Inside countries, cardiovascular mortality varied widely between regions, despite similar dietary habits and risk factors. In Finland, CHD deaths were four times higher in Karelia than in Turku, despite similar diets. In Greece, Cretans experienced a far lower incidence of CHD than residents of Corfu, despite similar saturated fat intakes. ECG readings also showed no correlation between diet and heart disease risk.

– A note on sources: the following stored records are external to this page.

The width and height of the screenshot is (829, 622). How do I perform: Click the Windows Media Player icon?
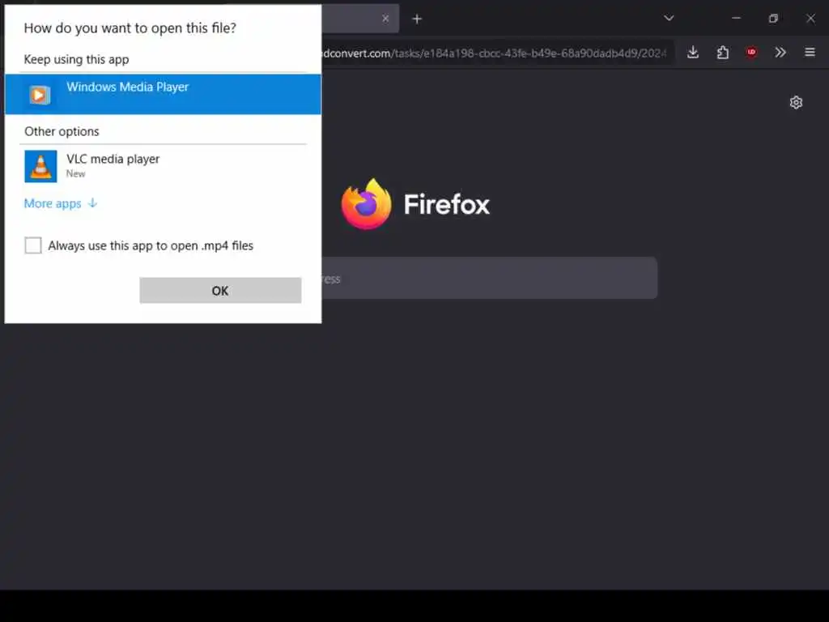[x=39, y=96]
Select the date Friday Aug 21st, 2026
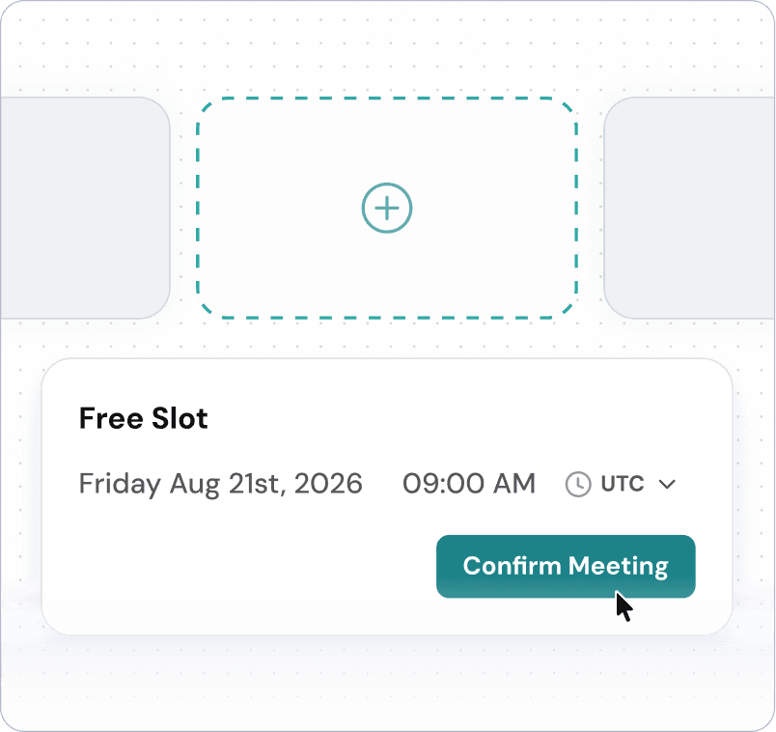776x732 pixels. [x=220, y=484]
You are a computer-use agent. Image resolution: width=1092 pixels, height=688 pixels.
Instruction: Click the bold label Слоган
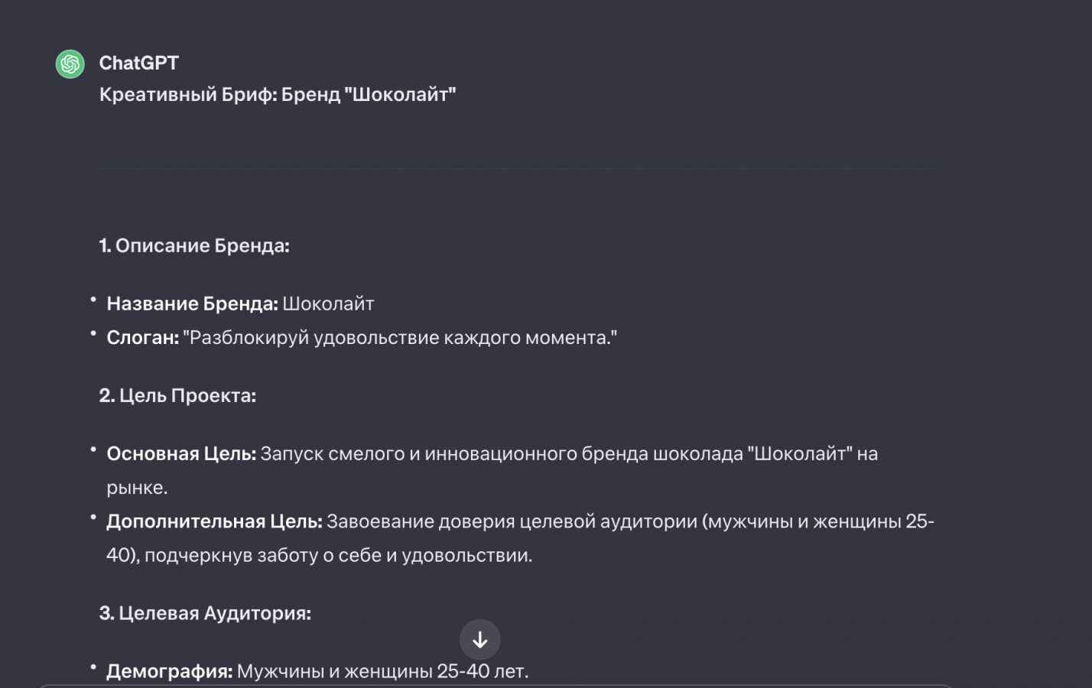tap(142, 337)
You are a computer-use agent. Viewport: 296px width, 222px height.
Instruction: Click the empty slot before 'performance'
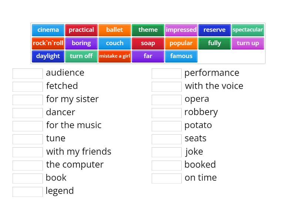[167, 73]
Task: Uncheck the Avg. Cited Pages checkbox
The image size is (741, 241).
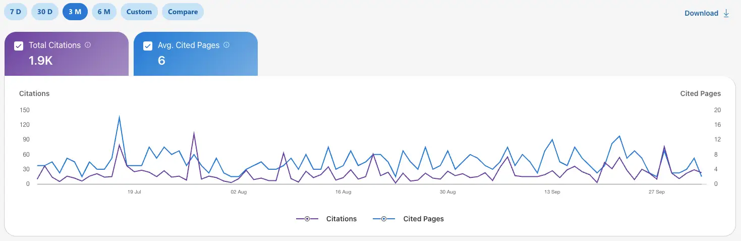Action: 148,46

The study also claimed an association between serum cholesterol levels and heart disease. The lowest cholesterol levels were found amongst the Japanese, while the U.S. and Finland had the highest mean serum cholesterol readings. But the lowest rates of heart disease in the study occurred in Crete, in Greece, where average cholesterol levels were positioned right in the middle of the two extremes. The Cretans, in fact, were the healthiest participants in the entire study, experiencing the lowest death rates not just from heart disease, but all causes.

The Cretans had an average serum cholesterol of 202; across Greece, on the island of Corfu, cholesterol levels were 198, yet coronary deaths were five times higher. In Crevalcore and Montegiorgio, two different districts in Italy, mean serum cholesterol levels were identical, yet death rates from heart disease were 2.5 times higher in the former. In Rome, Croatia and the Netherlands, serum cholesterol also showed no relationship with CHD mortality. As with saturated fat, cholesterol levels within nations were not a reliable indicator of heart disease risk[6].

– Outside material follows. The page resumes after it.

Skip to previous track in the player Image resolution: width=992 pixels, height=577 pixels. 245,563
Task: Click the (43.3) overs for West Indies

Keys, true to his usual form, simply ignored these numerous contradictions and claimed his study showed low cholesterol levels and a low fat intake, especially from saturates, reduced heart disease risk. Numerous researchers challenged his conclusions, but Keys' theory received much wider publicity. His membership on the nutrition advisory committee member of the highly influential American Heart Association saw to it that his fallacious theories were officially incorporated into AHA dietary guidelines.

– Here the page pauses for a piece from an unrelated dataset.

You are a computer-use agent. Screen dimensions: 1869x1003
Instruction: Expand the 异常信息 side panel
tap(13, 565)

Keys was a pioneer, there's no denying that; his sloppy research heralded a long tradition in which mainstream authorities would selectively cite epidemiological research of questionable validity to support the non-existent role of cholesterol and saturated fats in the causation of heart disease.

As for the rest of Brill’s paper, it’s a typical “We have no clue really, but let’s try to round up the research, make some sense of it, and put together some kind of coherent concept” exercise. Actually, there’s nothing inherently wrong with such attempts – sometimes we really don’t have a full picture of an emerging area of study and it is indeed helpful to periodically update where our current knowledge on the topic is at. But to be truly helpful, these reviews need to be based on factual information rather than biased and wishful thinking.

On this count, Brill’s review fails miserably. Her prime, number one “necessary component” of a “unified Mediterranean diet” is "daily consumption of several servings of whole grains (minimally processed)".

This, despite the fact that:

  1. Whole grains are not, and never have been, a staple food in Mediterranean countries. The French, Italian, and Spanish use and have traditionally used white flour and white rice in their breads, baguettes, biscotti, pastas, risottos, and paellas. I discuss this in my original reply to Brill’s antagonism, right here: https://anthonycolpo.com/?p=2814
  2. Numerous controlled clinical trials have shown whole-grains to result in poorer health outcomes than refined grains. Again, I discuss the extensive evidence for this in my reply to Brill (update 6/1/15: An even more extensive discussion of the whole-grain sham can be found in my book Whole Grains, Empty Promises).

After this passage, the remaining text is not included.